**Passage cité**
Auteur : Juliette Lagrue
SEAQUAL™ : transformer les déchets marins en fibres recyclés
Née en Espagne sans faire de bruit, sans effet de manche ni grand soir, cette initiative pourrait s’avérer salutaire pour la planète. Résultat d’une démarche atypique, elle permet l’éclosion de nouvelles marques avec des messages forts. On en est encore aux balbutiements, mais les champs d'action ouverts sont susceptibles de faire bouger les lignes. Serait-ce suffisant ?
Notre panorama des entreprises vertes
À travers cet annuaire des solutions vertes, vous retrouverez 97 entreprises détentrices d'une solution responsable pratique et facilement applicable à votre business model pour le rendre plus respectueux de l’environnement.
Seaqual qu'est-ce que c'est ?
Naissance de la fibre Seaqual
SEAQUAL est née en 2016 d’une volonté conjointe de la marque Ecoalf, du groupe textile Santanderina et du filateur Antex qui souhaitaient transformer les déchets marins en polyester 100% recyclés. Deux de ces acteurs sont des industriels, démontrant ainsi qu’il est possible de faire évoluer des grosses machines et que des industriels peuvent se réinventer.
À l’origine, les fondateurs souhaitaient soutenir une communauté de pêcheurs barcelonais confrontés aux déchets plastiques toute l’année : mettre en place un partenariat basé sur la collecte des ordures leur a permis de dégager des petits profits supplémentaires.
Ils ont investi en R&D pour proposer une fibre recyclée qui offre les mêmes propriétés et les même qualités qu’une fibre réalisée à partir de fibre de polyester vierge et ont commencé à vendre en B to B à des marques d’habillement, de chaussures, de mobilier, de décoration ou encore d’équipements automobiles.
Un réseau de collaboration vertueux : Seaqual friends - Seaqual licences
Mais, la vraie innovation SEAQUAL c’est la solution de licence pour laquelle a opté Michel Chtepa, dirigeant de la société : “Nous ne vendons pas des produits finis, mais un système de revalorisation des rebuts”.

**Données collectées**
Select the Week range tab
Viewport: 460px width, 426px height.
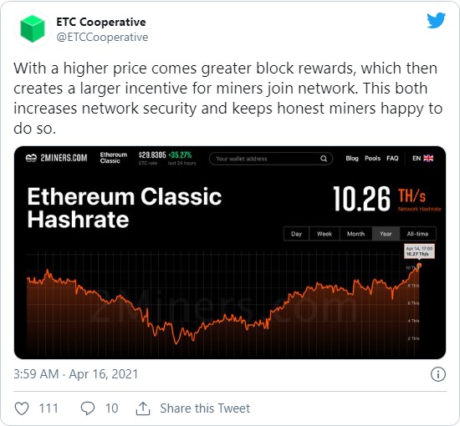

**Exercice proposé 1**
Les affirmations suivantes sont-elles conformes à l'article sur SEAQUAL ? (a) SEAQUAL est née en 2016. (b) Les trois acteurs à l'origine de SEAQUAL sont tous des industriels. (c) SEAQUAL vend des produits finis. Pour chacune, répondez par oui ou par non en citant les mots décisifs de l'article.
**Exercice proposé 2**
Réécrivez le passage de l'article sur SEAQUAL compris entre « Seaqual qu'est-ce que » et « petits profits supplémentaires. », bornes incluses, en remplaçant « barcelonais » par « catalans ».
Appuyez-vous uniquement sur le texte, sans tenir compte du listing.

**Réponse attendue 1**
(a) Oui : « SEAQUAL est née en 2016 ».
(b) Non : « Deux de ces acteurs sont des industriels ».
(c) Non : « Nous ne vendons pas des produits finis, mais un système de revalorisation des rebuts ».

**Réponse attendue 2**
Seaqual qu'est-ce que c'est ?
Naissance de la fibre Seaqual
SEAQUAL est née en 2016 d’une volonté conjointe de la marque Ecoalf, du groupe textile Santanderina et du filateur Antex qui souhaitaient transformer les déchets marins en polyester 100% recyclés. Deux de ces acteurs sont des industriels, démontrant ainsi qu’il est possible de faire évoluer des grosses machines et que des industriels peuvent se réinventer.
À l’origine, les fondateurs souhaitaient soutenir une communauté de pêcheurs catalans confrontés aux déchets plastiques toute l’année : mettre en place un partenariat basé sur la collecte des ordures leur a permis de dégager des petits profits supplémentaires.